The market is reacting to news that the Trump administration is not considering limiting U.S. investors’ activity in China or the de-listing of Chinese companies by U.S. stock exchanges. The initial reports of such possible actions late last week threw markets a curveball, but thus far there does not appear to be any substance behind the reports. Such a move would represent a significant escalation in the ongoing trade war and could potentially fuel a large degree of risk aversion and even panic.
The trade war remains a major focal point for investors, and there is some optimism as the next round of talks approaches. A Chinese delegation will be coming to the U.S. for high-level talks on October 10th and 11th, and at the very least markets are hoping for the initial groundwork for an agreement.
The Trump impeachment drama is also likely to garner attention. Although stocks initially sold off on the news and gold got a boost, equities have since bounced back. Thus far, it seems that the impeachment inquiry has been largely swept under the rug and it’s business as usual. That could potentially change, however, if the recent whistleblower complaint gains more traction.

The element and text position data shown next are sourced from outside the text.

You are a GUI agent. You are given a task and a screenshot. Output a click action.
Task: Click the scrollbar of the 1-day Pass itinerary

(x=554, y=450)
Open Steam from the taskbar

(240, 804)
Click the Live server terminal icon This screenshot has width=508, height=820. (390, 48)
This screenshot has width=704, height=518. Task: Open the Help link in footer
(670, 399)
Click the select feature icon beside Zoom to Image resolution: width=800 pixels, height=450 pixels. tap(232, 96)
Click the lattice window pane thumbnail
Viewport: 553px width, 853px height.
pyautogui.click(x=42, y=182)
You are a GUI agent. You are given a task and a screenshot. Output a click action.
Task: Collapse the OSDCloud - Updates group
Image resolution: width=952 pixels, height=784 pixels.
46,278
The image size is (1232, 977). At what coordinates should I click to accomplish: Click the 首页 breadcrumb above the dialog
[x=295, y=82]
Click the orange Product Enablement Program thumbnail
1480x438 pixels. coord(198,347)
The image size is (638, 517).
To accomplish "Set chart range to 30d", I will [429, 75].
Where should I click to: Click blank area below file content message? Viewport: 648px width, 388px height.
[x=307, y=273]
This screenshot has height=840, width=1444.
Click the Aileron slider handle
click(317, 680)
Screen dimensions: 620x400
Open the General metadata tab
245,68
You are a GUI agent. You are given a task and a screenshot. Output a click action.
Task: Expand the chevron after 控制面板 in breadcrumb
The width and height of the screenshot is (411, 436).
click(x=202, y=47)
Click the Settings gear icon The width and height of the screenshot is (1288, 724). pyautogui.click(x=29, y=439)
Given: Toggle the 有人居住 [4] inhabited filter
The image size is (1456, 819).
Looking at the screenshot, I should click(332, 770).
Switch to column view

Of note is recent dollar strength. Since the impeachment proceedings were announced, the dollar has been on the rise and is now sitting around a fresh 12-month high. Investors appear to have a preference for the greenback over gold at this point and should that trend continue it could potentially keep pressure on the metal.
A key line in the sand for gold may be the $1480-$1490 area. A solid close below this region could signal further downside and could cause more bulls to throw in the towel. Although such a move could send the market lower and negate the recent uptrend, a significant leg lower or bear market seems highly unlikely.
Against the current economic and geopolitical backdrop, the market may not fall too far. Numerous issues, including a failure of trade talks, a no-deal Brexit, an escalation of Iranian tensions and the Trump impeachment proceedings could all move markets quickly. Given the Fed’s data-dependent stance as well, key economic reports may also move markets as rate expectations change. This week, the latest ISM Manufacturing data as well as the September non-farm payrolls report could point to further economic weakness or a rebound. Any significant misses in the data could send gold back to $1500 in a hurry as markets become increasingly dovish. Significant strength in the data, however, could be a major negative for gold as it could keep the Fed from taking a more aggressive approach to further easing.
Ongoing weakness in China, the EU and elsewhere is likely to keep the central bank easing trend intact, and the ongoing era of cheap money should continue to be supportive for gold.